Governantes desonestos, natureza ameaçada

Quanto maior a biodiversidade de um país, maior o índice de corrupção em seu governo. Essa é a conclusão de um grupo de cientistas ingleses, que enxerga nessa relação uma causa provável do fracasso de muitos projetos de preservação ambiental.

null

A extensão da cobertura florestal foi um dos parâmetros usados para se medir a biodiversidade dos países avaliados

Em artigo na Nature de 6 de novembro, pesquisadores das Universidades de Kent e Cambridge compararam o nível de corrupção do governo de 133 países com a sua biodiversidade, medida por três parâmetros: cobertura florestal, número de elefantes e número de rinocerontes negros (os dois últimos apenas em países africanos).

Esses dados foram cruzados com a nota de cada país na versão de 2003 do Índice de Percepção de Corrupção (CPI, na sigla em inglês) elaborado pela organização não-governamental Transparency International . Essa lista é baseada em entrevistas feitas com empresários e analistas de todo o mundo que dão notas de zero a dez para cada país.

Os resultados indicam que a variação das taxas de corrupção de países africanos teve influência bem maior sobre a população de elefantes e rinocerontes negros do que a mudança no nível de pobreza ou o aumento da densidade populacional. Além disso, o estudo concluiu que países com grande biodiversidade e áreas de prioridade máxima para conservação que receberam grandes doações de dinheiro para a preservação ambiental tendem a ter governos mais corruptos que outros países.

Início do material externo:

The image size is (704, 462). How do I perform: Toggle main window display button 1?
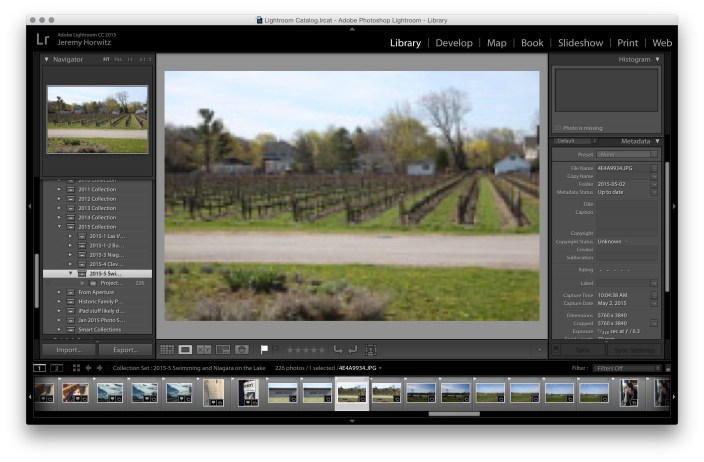click(x=40, y=368)

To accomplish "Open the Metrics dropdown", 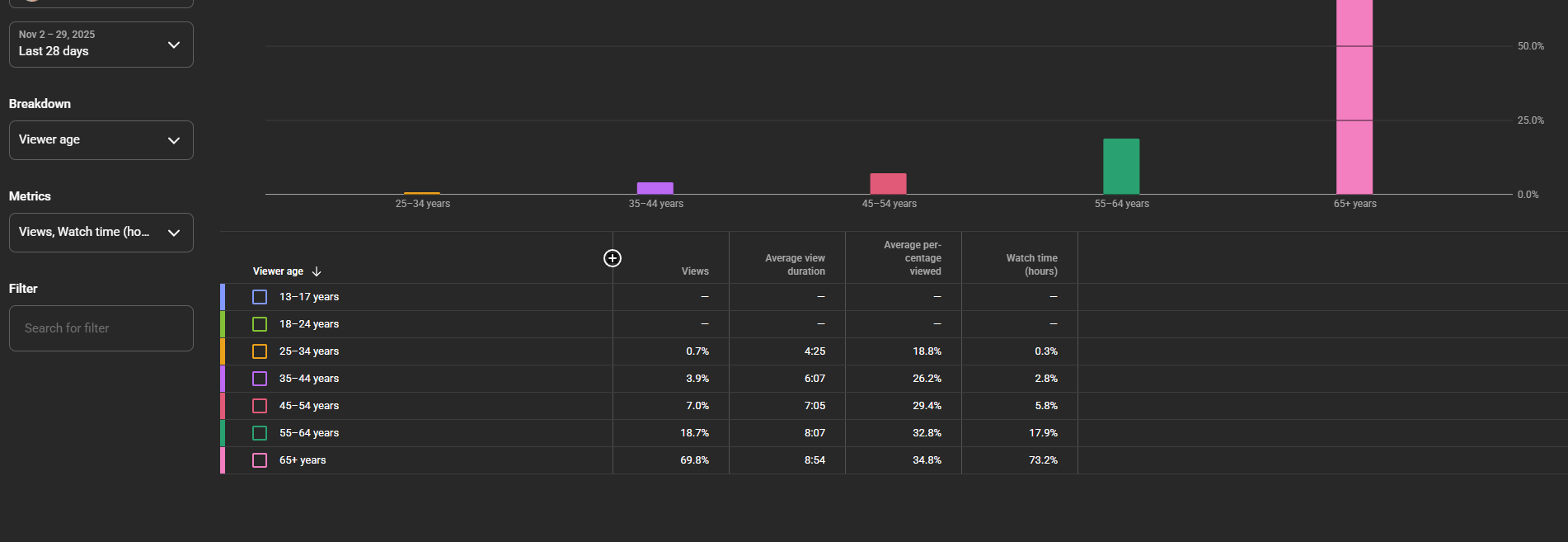I will 101,233.
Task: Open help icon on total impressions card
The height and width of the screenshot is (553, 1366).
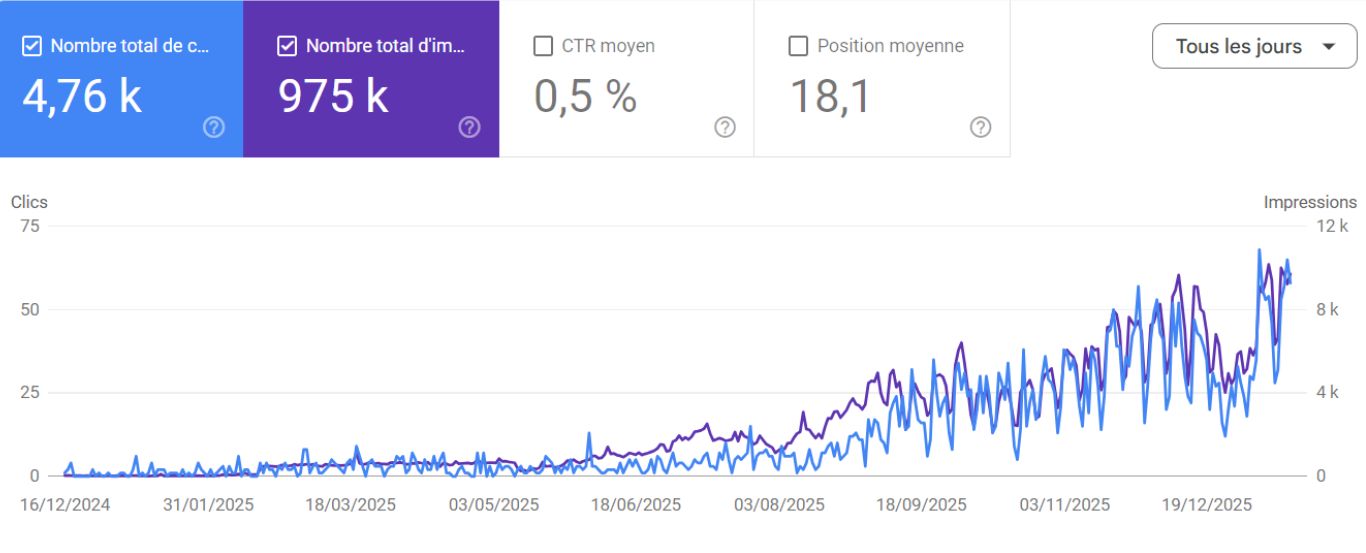Action: point(469,127)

O Brasil se enquadra no perfil de país com fauna e flora ricas, mas também com alto índice de corrupção governamental. No último CPI, o Brasil ficou na 54 a posição com nota 3,9, atrás de países como Lituânia e Namíbia (quanto maior a nota, menor o índice de corrupção). Em relação à biodiversidade, o Brasil ficou em 17º lugar entre 83 países de uma lista elaborada pelos próprios pesquisadores em função do número de espécies de mamíferos e aves.

Os cientistas apontam a baixa remuneração de guardas florestais como uma das causas do desvio de recursos destinados à preservação ambiental. Porém, segundo o zoólogo Robert Smith, um dos autores do artigo, resolver essa questão específica não solucionaria definitivamente o problema da corrupção.

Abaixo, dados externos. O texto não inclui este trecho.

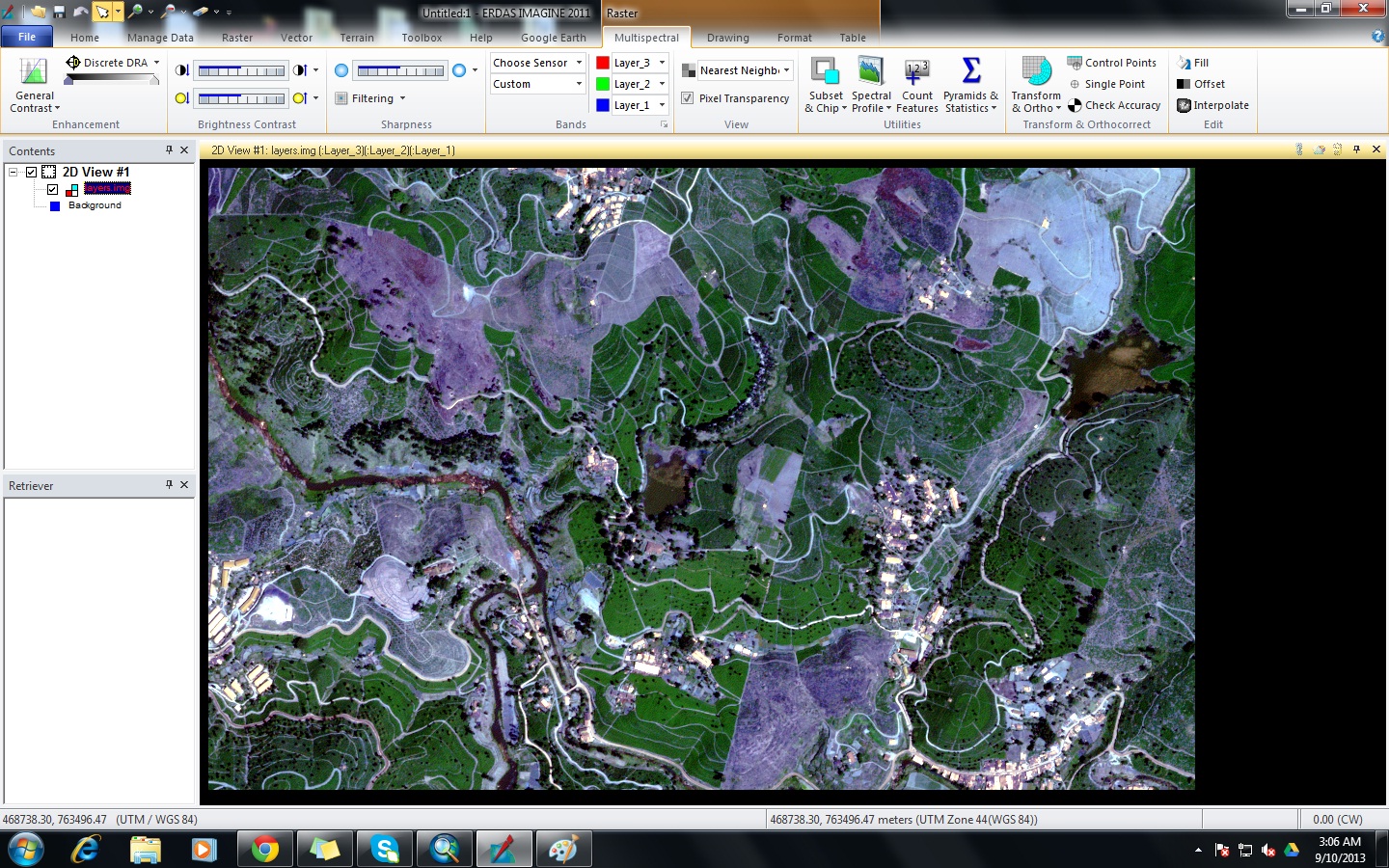This screenshot has height=868, width=1389.
Task: Hide the layers.img layer via its checkbox
Action: point(52,189)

“Outras medidas a serem tomadas seriam a redução da burocracia e a melhoria de procedimentos contábeis para aprimorar a administração das doações, bem como o fim de leis que apenas reforçam a prática do suborno por serem difíceis de serem postas em prática”, disse ele à CH On-line .

Smith reitera ainda o papel da imprensa no monitoramento de projetos de conservação ambiental. “Jornalistas devem ser estimulados a investigar projetos e organizações de preservação do meio ambiente para descobrir se o dinheiro doado está sendo gasto da maneira correta”, disse.

Embora apontem essa relação direta entre biodiversidade e corrupção, os pesquisadores não sabem exatamente por que isso acontece. Eles apontam a necessidade de novos estudos para determinar a causa específica dessa relação.